E se, allo stato delle cose, non si fa qualcosa di concreto, di programmato e di innovativo che possa produrre, da un lato, un significativo rilancio della domanda interna e, dall’altro, una politica che sia finalmente di vero sostegno alla parte oggi più attiva e produttiva del nostro sistema di mercato, il rischio è quello di un altro improbabile e pericoloso salto con l’asta.

Per la realizzazione del primo obiettivo tutto quel che bisogna dire è stato già detto: mettere mano alla leva fiscale, cosa che, del resto, è stata ormai da tempo promessa.

Quanto al secondo obiettivo credo che troverete nel documento che ora vi è stato consegnato menù e proposte adeguate.

E ci sembra importante - ed è la prima volta che accade una cosa del genere - che questo menù e queste proposte nascano dalla valutazione comune di organizzazioni che rappresentano proprio i settori più vitali della nostra economia, quelli cioè che ritengono che la risposta più efficace alla sfida della competitività è quella che pone al centro del progetto di politica economica del paese le sue vere, grandi risorse: l’impresa diffusa, le piccole e medie imprese industriali e il territorio.

Sono, insomma, le imprese che continuano a fare occupazione nel nostro paese e che, dunque, avvertono l’assoluta necessità di intervenire su un’imposta distorsiva come l’IRAP, che assume nella propria base imponibile proprio il costo del lavoro.

Sono le imprese che hanno necessità di innovazione e che, per questa ragione, chiedono che sia praticata una regola elementare di democrazia economica, cioè che le regole del gioco siano le stesse per tutti, senza artificiosi steccati dimensionali e settoriali o di forma giuridica, che contribuiscono a creare vere e proprie riserve di caccia. 

Queste imprese si confrontano ogni giorno con il problema antico del rapporto con il sistema bancario e, prima o poi, faranno anche i conti con l’impatto degli accordi di Basilea in materia di rating creditizio. Per questo chiedono, per i consorzi fidi, regole, ma anche risorse.

Queste imprese scontano il deficit di dotazione infrastrutturale del paese proprio sul terreno della sfida competitiva. Per questo chiedono che vi sia certezza ed adeguatezza degli impegni finanziari per le infrastrutture, ma anche che si ragioni su quali infrastrutture sono realmente necessarie al tessuto produttivo territoriale.

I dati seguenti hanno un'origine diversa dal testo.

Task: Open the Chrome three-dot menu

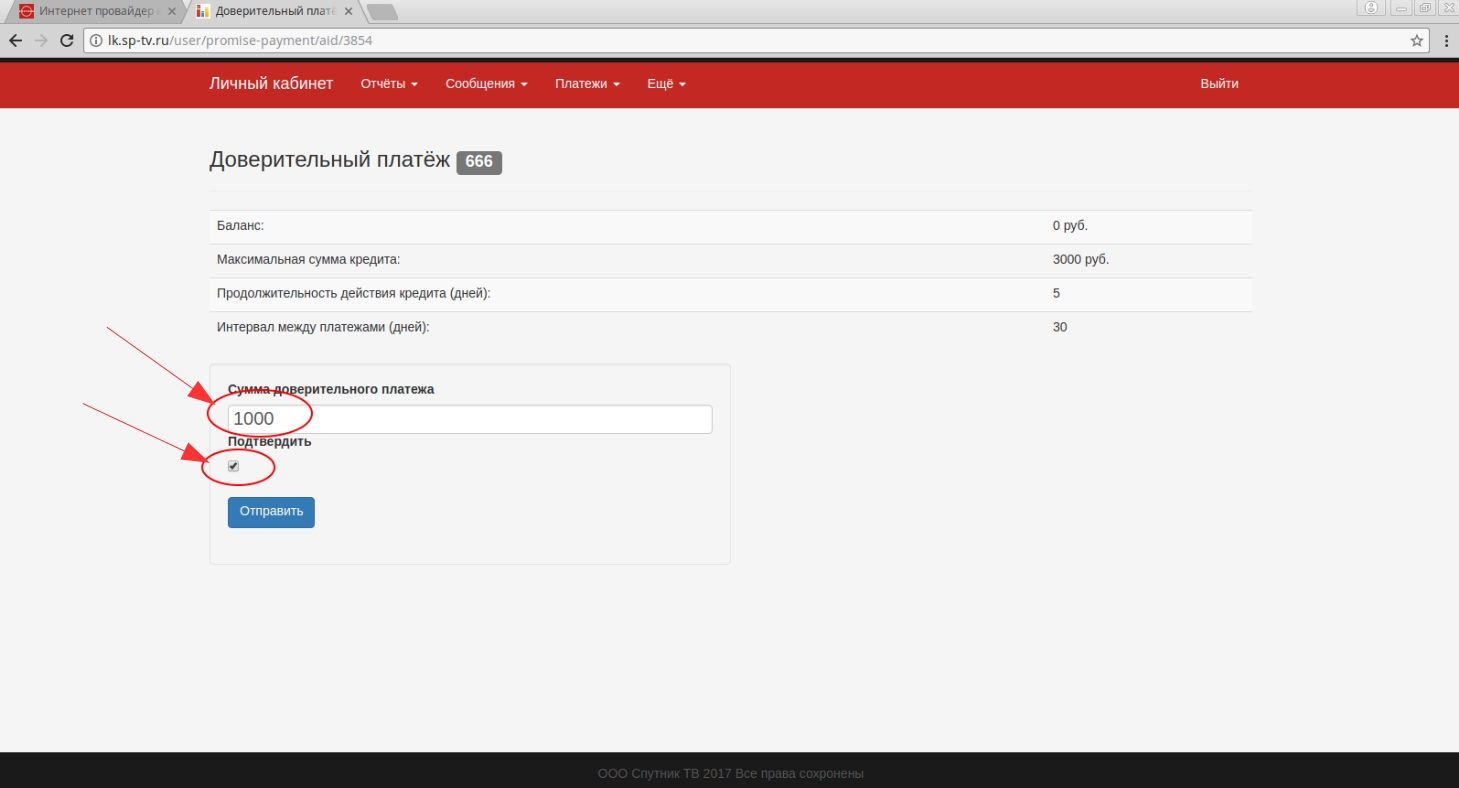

Queste imprese, soprattutto, chiedono e vogliono contribuire a dare al paese certezza e fiducia. Ma, per questo, occorrono anche comportamenti coerenti da parte delle pubbliche amministrazioni.

Come? Ad esempio, rispettando i termini per i pagamenti dovuti ai propri fornitori di beni e servizi e riformando il sistema delle convenzioni Consip, che di fatto hanno escluso le Pmi dal mercato delle forniture alla funzione pubblica.

Con lo stesso spirito, saremmo andati oggi pomeriggio al tavolo di lavoro tra Governo e parti sociali sulla riforma delle pensioni. Ma siamo rimasti esterrefatti di fronte allo slittamento della convocazione e spero davvero che “non sia mai troppo tardi”.

Parteciperemo, comunque, perché tutti, imprenditori e lavoratori, abbiamo bisogno di certezze. Parteciperemo perché pensiamo che la spesa sociale del paese non vada ridotta, ma piuttosto riqualificata per sostenere quei nuovi ammortizzatori sociali – anche qui liberati da steccati dimensionali e settoriali – che sono il completamento necessario di una buona riforma del mercato del lavoro, che consentirà maggiore flessibilità ed occupazione.

Insomma, forse bisognerà lavorare più a lungo. Ma è altrettanto importante che si sia in più a lavorare e che chi lavora lo possa fare meglio, cioè con maggiore produttività.

Sono queste le riforme che ci servono e sono queste le risposte che vorremmo venissero anche dalla prossima legge finanziaria.